Accounting has always been a course I dreaded since my secondary school days. Growing up, If only I had the slightest clue that I would do an MBA, I probably would have taken the course more seriously. First and foremost, in understanding accounting, I knew I had to familiarize myself with the various accounting terminologies. This came easy as most of these terms were explained during our first Corporate Financial accounting session in LBS.
A few things I learned from my first accounting session are the meaning of Accounting and some of its terminologies. Accounting is a series of steps designed to record, organize and summarize a business transaction.
Below are a few of the various basic accounting terminologies explained in simple words:
- Assets – An asset is something a business owns. Simple right? We can also say they are tangible or intangible resources owned by a company and provide economic benefits to the business. Furthermore, an asset can also be referred to as physical (cash, Land, Furniture, Office equipment) and non-physical(Goodwill) resources owned by a business.
- Liability – This is an amount a business owes. We can also refer to it as debts owed by a company used to purchase goods and services. They are divided into short-term (Current Liabilities) and long-term (Non-current Liabilities). Examples of Liabilities are loans, Mortgages, bonds, and Accrued expenses.

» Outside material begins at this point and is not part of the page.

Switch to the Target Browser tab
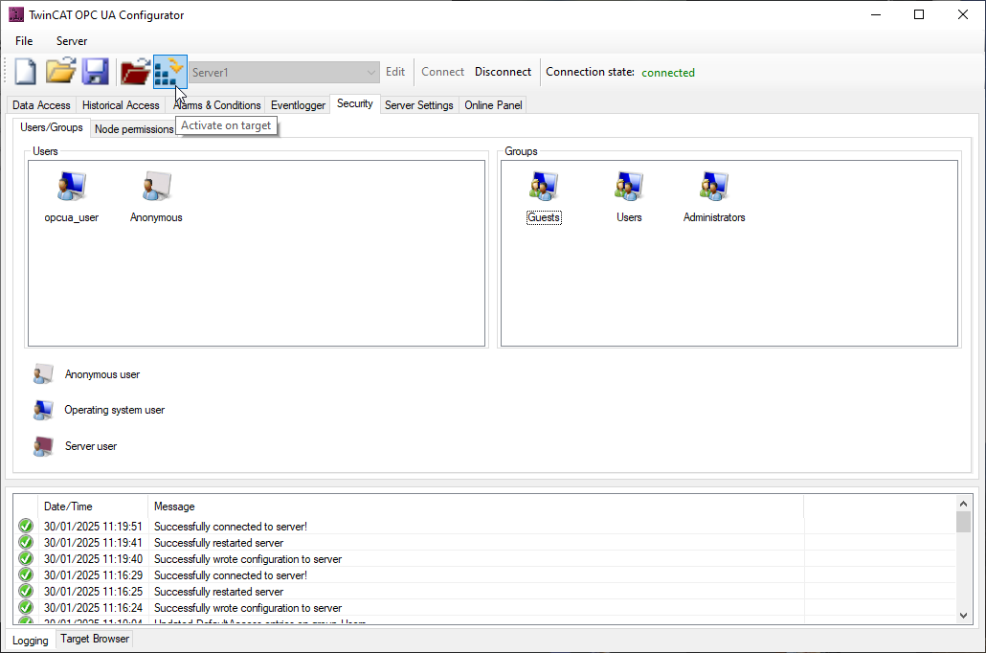The image size is (986, 653). pos(94,639)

- Owner’s equity – This is the amount contributed by shareholders or investors in a company. It also includes the Company’s profit left for owners after all liabilities have been satisfied. Owners can invest directly in a company by exchanging cash or other assets for shares or stock. They can indirectly support the Company by allowing it to retain some of the earnings that would otherwise be paid to them.
- Contributed Capital – This is the investment by owners. Here, the owners of a business invest their assets in the Company. A good example is when the owner takes personal cash and puts it into her business bank account, or the owner takes private money and gives it to a Corporation in exchange for shares of the corporation’s stock.
- Dividends – These are rewards paid to shareholders for their investment in a company’s equity, usually from the Company’s net profits.
- Revenue – This means earning. Generally, businesses make revenue by providing services or by selling merchandise. We can further say it is the amount a company receives from its business activities which can also be referred to as Gross sales.
- Goodwill – This is the extra value paid for the acquisition of a company after subtracting the difference between the current market value of the asset less the liability. It is an intangible asset such as the Company’s brand name, broad customer base, and intellectual property.
- Inventory – These are the number of raw materials used in producing goods, the cost of goods in production (work-in-progress), and the completely processed goods owned by a company. Inventory is a company’s current asset with a high liquidity ratio.
- Investment – This Involves using part of a company’s capital or income to generate future income or value appreciation. A Company’s Investment can be purchasing shares or stock of other businesses, bonds, or real estate property.
- Plant and Equipment – This includes the cost of land (location of a factory), machinery or equipment, buildings, and trucks used in carrying out the day-to-day activities of a business; these are categorized under a company’s fixed assets. This type of tangible asset usually undergoes depreciation over its useful life span.
- Liquidity – These are current assets that can be easily converted to cash. A good example is cash at hand, cash at the bank, stock, and shares. It refers to a company’s ability to pay its debts by easily converting its assets into cash.
- A balance sheet is a financial statement that looks at a company’s assets, liabilities, and shareholder’s equity at a specific time. It summarizes what a company owns and owes, as well as the amount of money invested by the owners. The balance sheet formula is Asset = Liability + shareholder equity.